Son parcours n’est pas celui d’un politicien de carrière, et c’est précisément ce qu’il met en avant. De la Espriella, 47 ans, est devenu millionnaire à la tête de son cabinet spécialisé en droit pénal, où il a défendu des clients aussi controversés que l’homme d’affaires colombo-vénézuélien Alex Saab (aujourd’hui détenu aux États-Unis) ou David Murcia Guzmán, à l’origine de la plus grande escroquerie de l'histoire du pays.
Avocat et entrepreneur
Mais De la Espriella n’est pas seulement avocat ; il est aussi entrepreneur. Sur son site internet, il vend aussi bien des boissons alcoolisées, comme du rhum et du vin, que des livres, du café ou des vêtements pour homme.
"Sempre Avanti" est sa marque de vêtements. Elle se présente comme "un hommage à l’art et au style, à la vertu des hommes qui ont compris que l’on te traite comme on te perçoit, que tout communique et que bien s’habiller, c’est bien faire ; c’est attirer la réussite et la plénitude".

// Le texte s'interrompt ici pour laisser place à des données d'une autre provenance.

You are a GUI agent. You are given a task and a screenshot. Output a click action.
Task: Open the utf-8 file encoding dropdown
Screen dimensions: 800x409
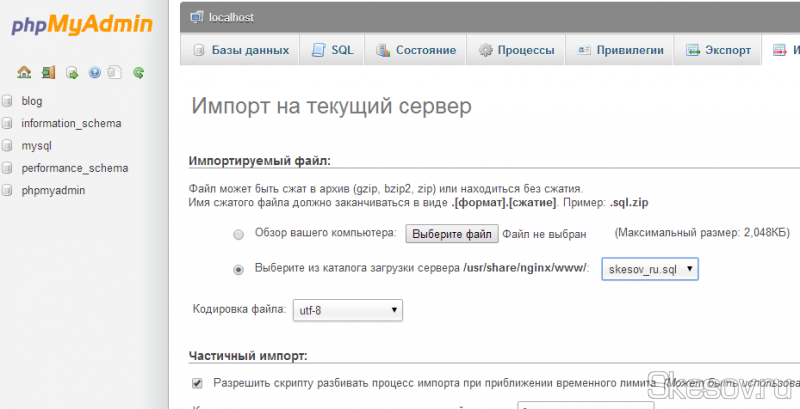pyautogui.click(x=348, y=311)
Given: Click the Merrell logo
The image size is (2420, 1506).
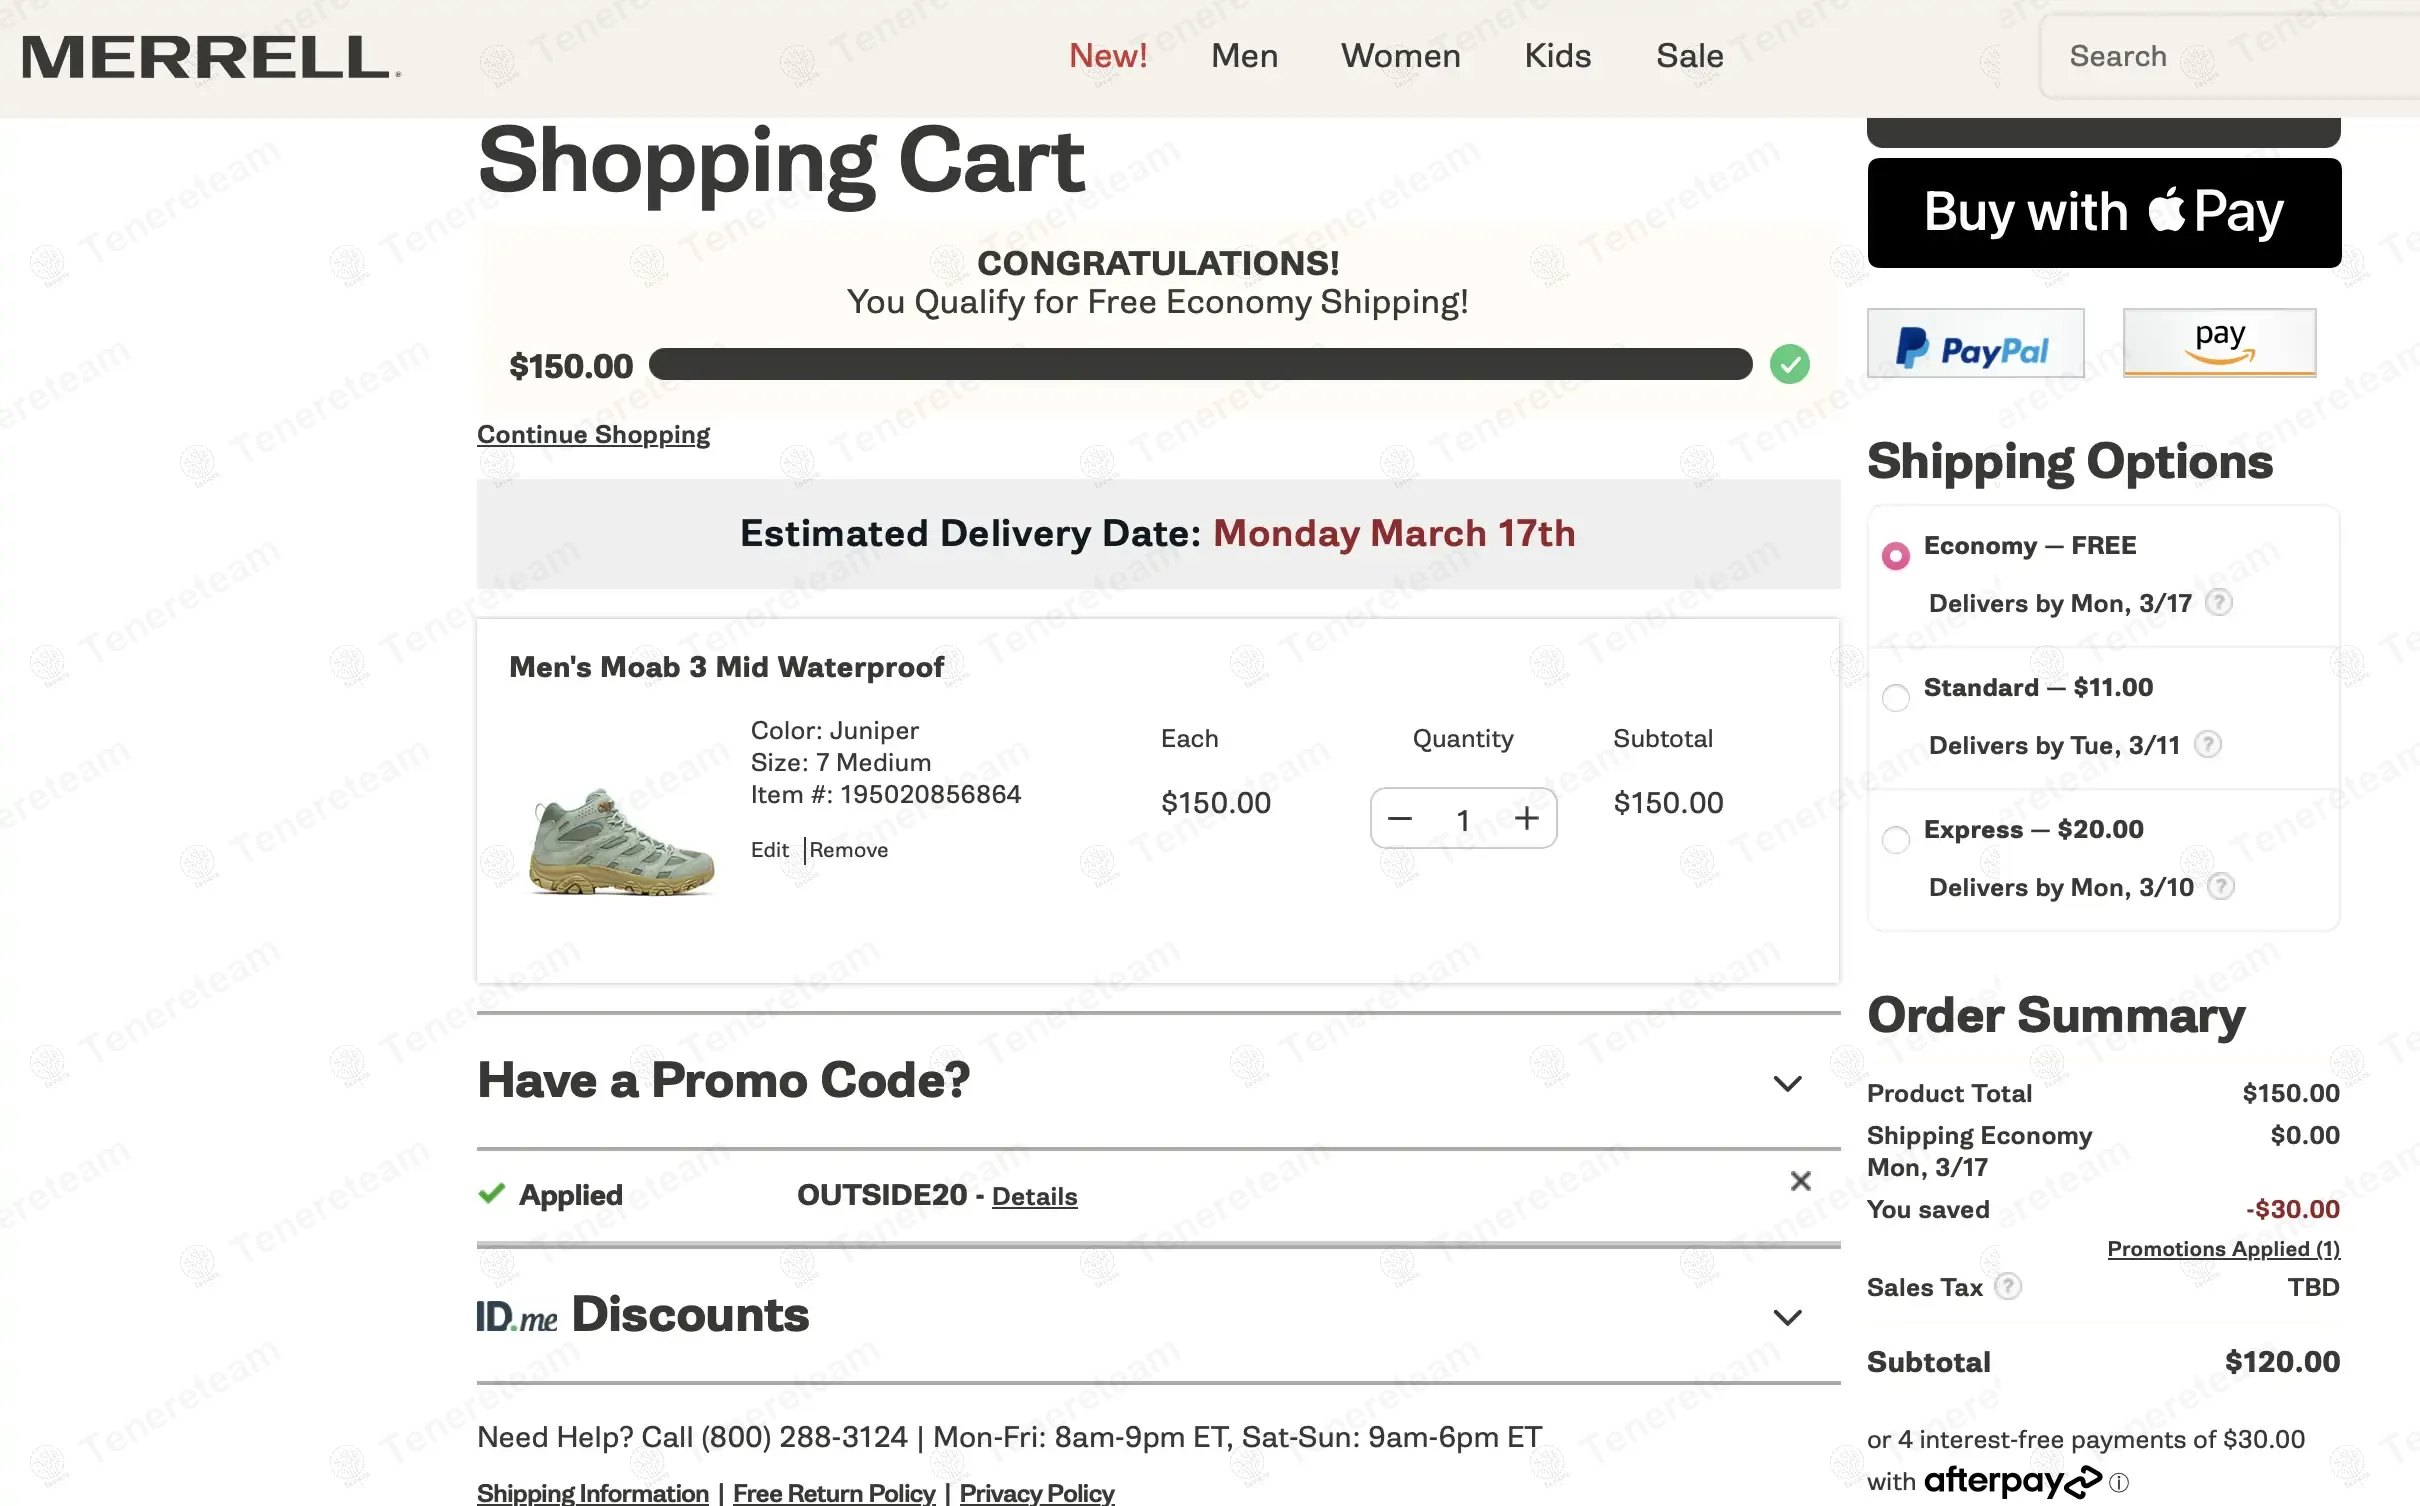Looking at the screenshot, I should [x=209, y=57].
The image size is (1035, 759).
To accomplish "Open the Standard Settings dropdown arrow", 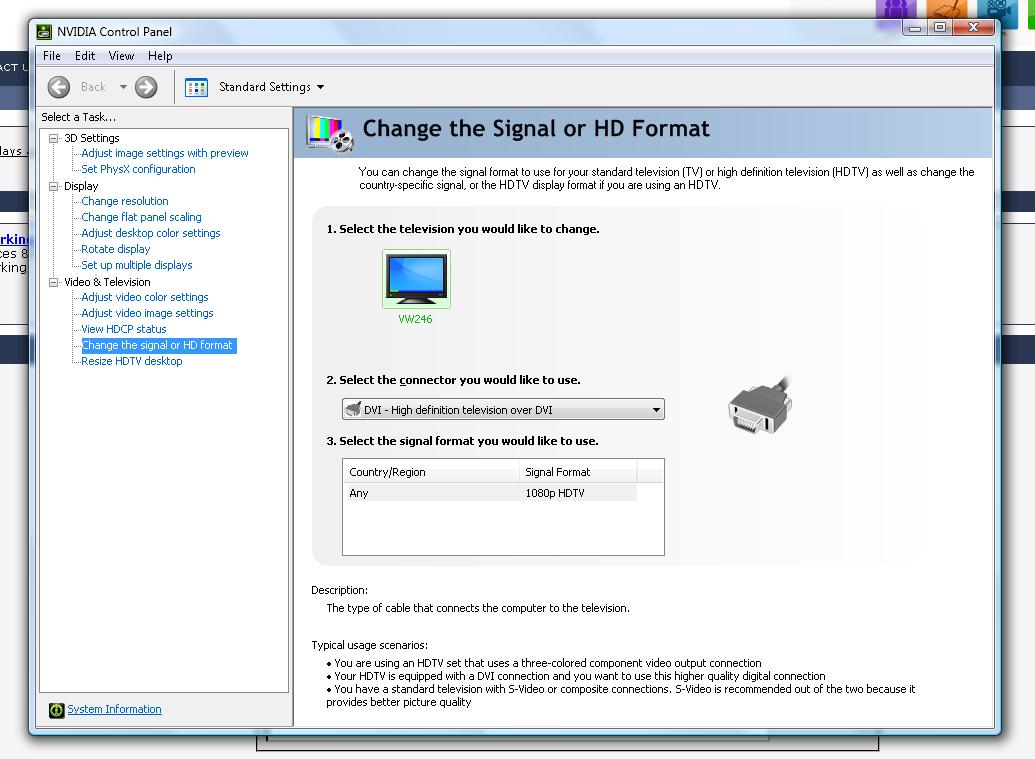I will pos(320,87).
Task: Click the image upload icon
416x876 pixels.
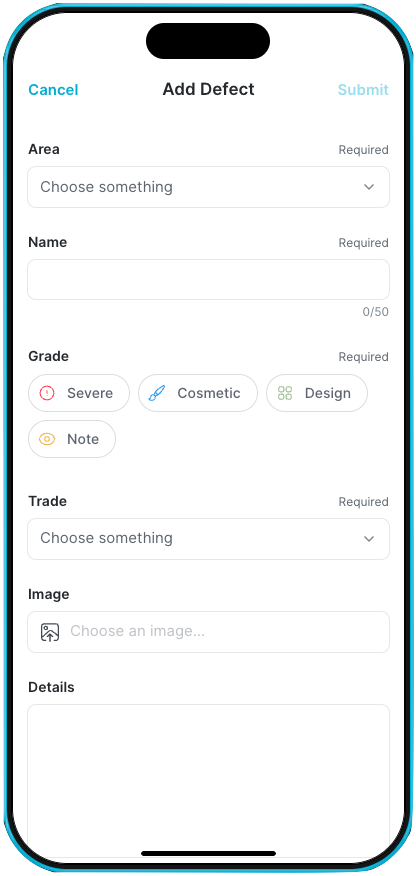Action: 50,632
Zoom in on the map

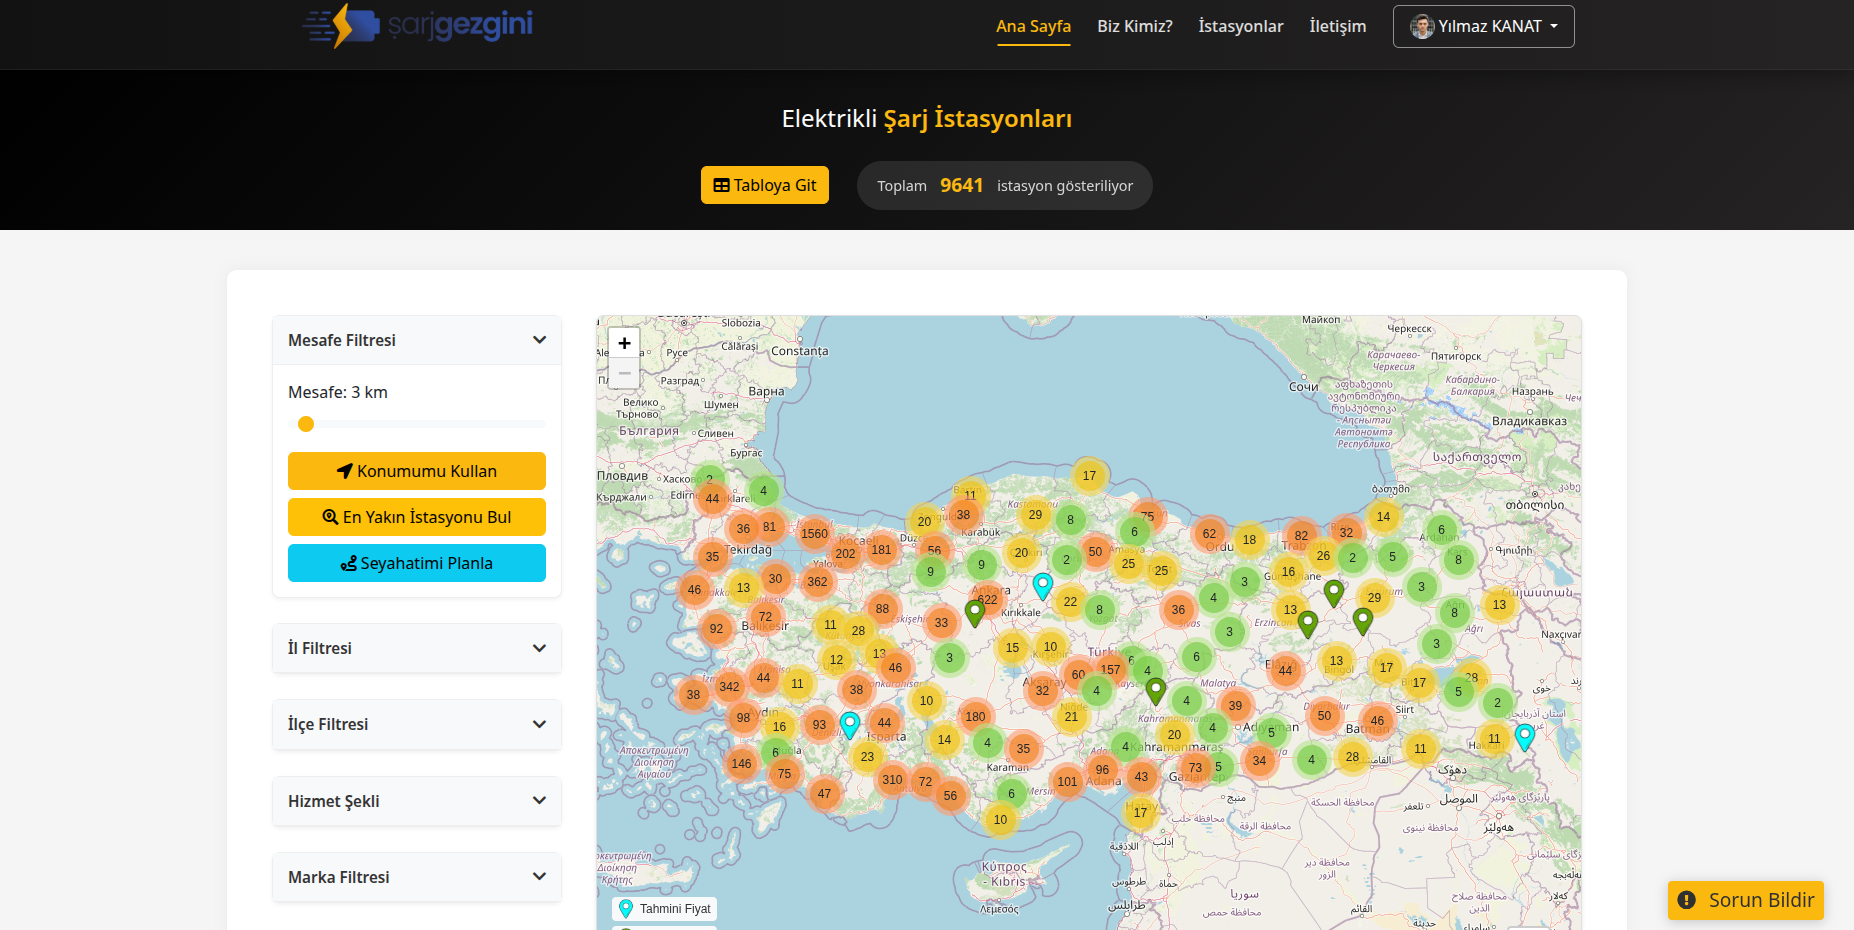pos(624,343)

À ceux qui lui reprochent de n’avoir jamais exercé de fonction publique, il rétorque que c’est précisément son atout. L’absence de parcours politique connu a été le meilleur gage de ce candidat jusque-là inconnu, qui est parvenu à capter le mécontentement de millions de Colombiens en se présentant comme un outsider éloigné de la classe politique.
Javier Milei et Nayib Bukele comme modèles
De la Espriella revendique vouloir s’inspirer des présidents salvadorien Nayib Bukele et argentin Javier Milei, ou encore du locataire de la Maison Blanche Donald Trump. Salut militaire, invocations à Dieu, messages patriotiques et promesse de combattre "d’une main de fer" délinquants et corrompus, l'élu colombien s'inspire du style et des propositions de plusieurs présidents d'extrême droite du continent américain.
Une recette qui a séduit les électeurs catholiques et évangéliques et résisté aux critiques visant ses propos machistes et homophobes, qui l’ont poursuivi tout au long de la campagne.
Né à Bogota en 1978, De la Espriella possède trois nationalités à la fois : colombienne, américaine et italienne. Ce point a constitué le talon d’Achille du candidat, qui a dû affronter pendant toute la campagne des critiques mettant en doute la compatibilité entre ce cumul de nationalités et une candidature à la présidence du pays.
L’élimination au premier tour de la seule candidate, la conservatrice Paloma Valencia, l’a également favorisé. Celle-ci a appelé à voter pour lui, tout comme l’ancien président Álvaro Uribe, qui a publiquement soutenu le candidat face à la perspective d’une continuité du "petrisme" (du nom du président sortant Gustavo Petro).
Marié et père de quatre enfants, il arrive à la résidence présidentielle de la Casa de Nariño avec un défi de taille : tenter de faire reculer le crime organisé dans le pays, qui vaut à la Colombie d’être le deuxième pays au monde pour le niveau de criminalité.